▶ _SUPPLIED INFORMATION_
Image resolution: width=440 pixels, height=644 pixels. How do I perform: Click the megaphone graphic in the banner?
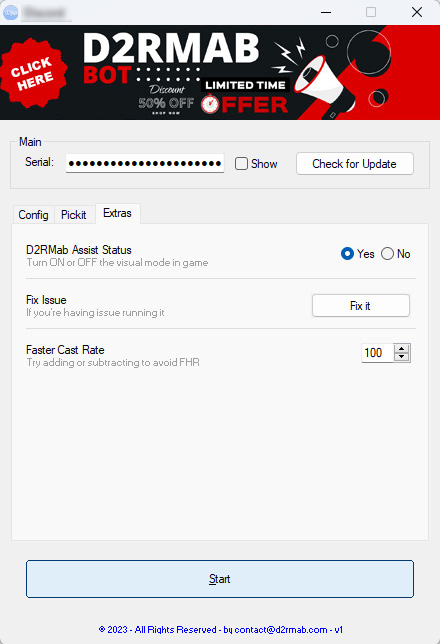point(325,85)
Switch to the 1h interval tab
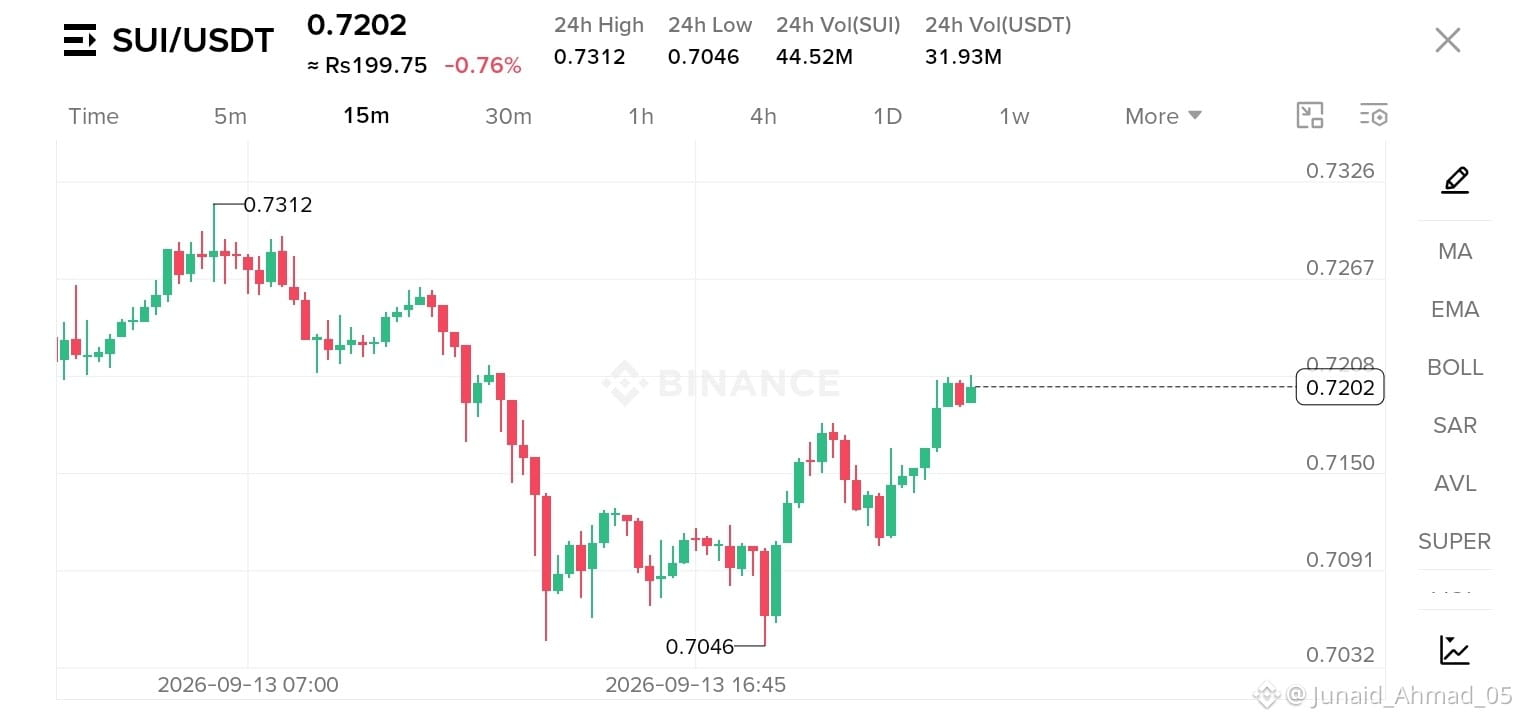 click(641, 116)
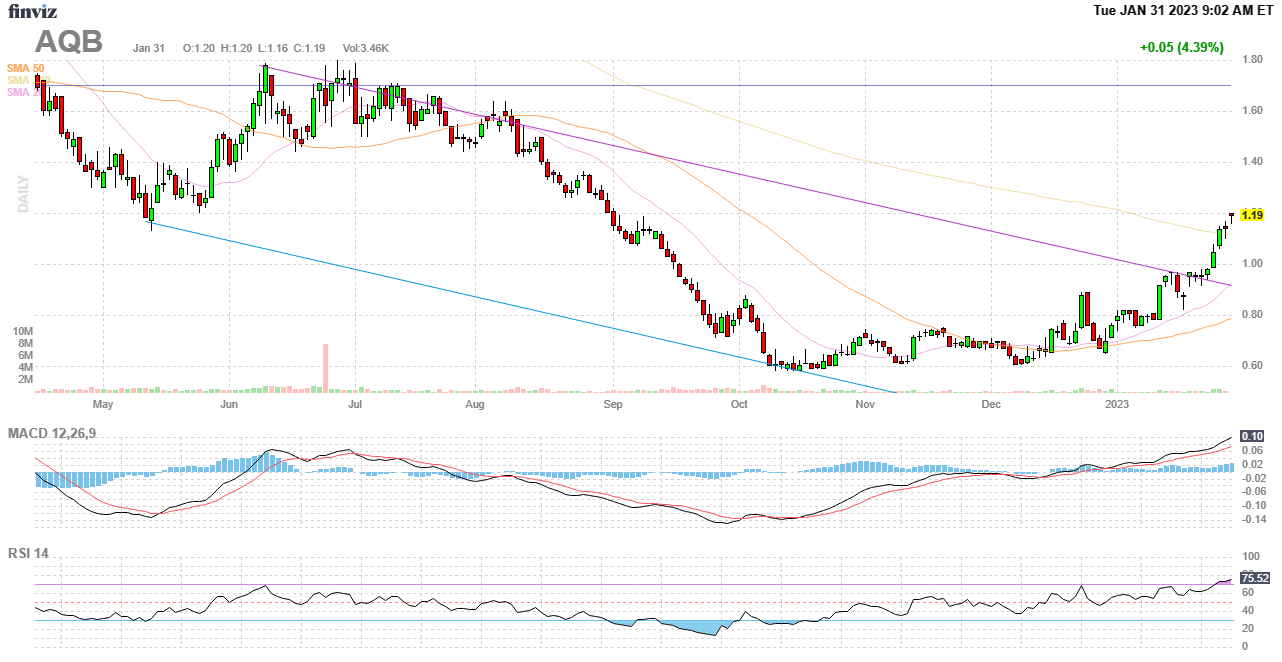Click the 10M volume axis label
This screenshot has width=1282, height=662.
click(23, 331)
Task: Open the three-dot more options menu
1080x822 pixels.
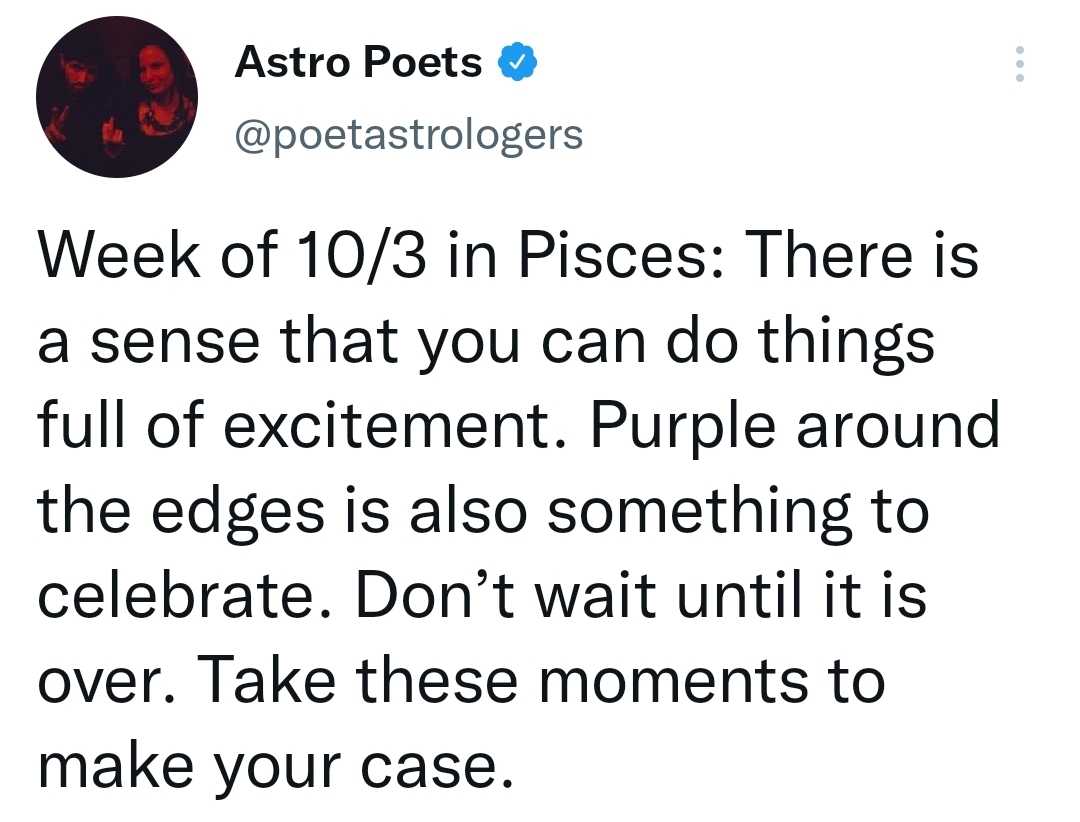Action: 1019,63
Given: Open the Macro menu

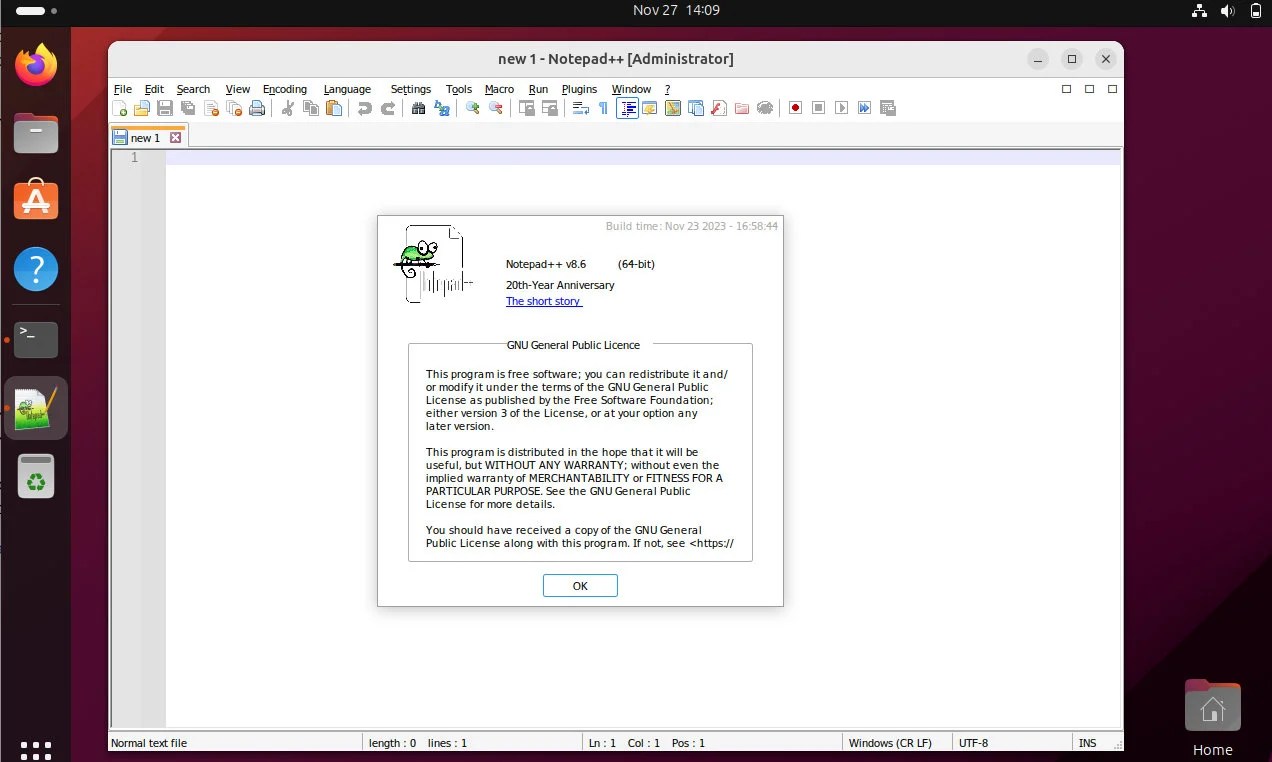Looking at the screenshot, I should pos(499,89).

▶ _TASK BRIEF_
Pictures aside, set down the lines from the one containing "Task: Open the three-dot more options menu" through the end of the records above, exactly and only those.

▶ _ANSWER SPACE_
Task: Open the three-dot more options menu
1080x822 pixels.
Action: 1019,63
Given: Open the Macro menu

Looking at the screenshot, I should pos(499,89).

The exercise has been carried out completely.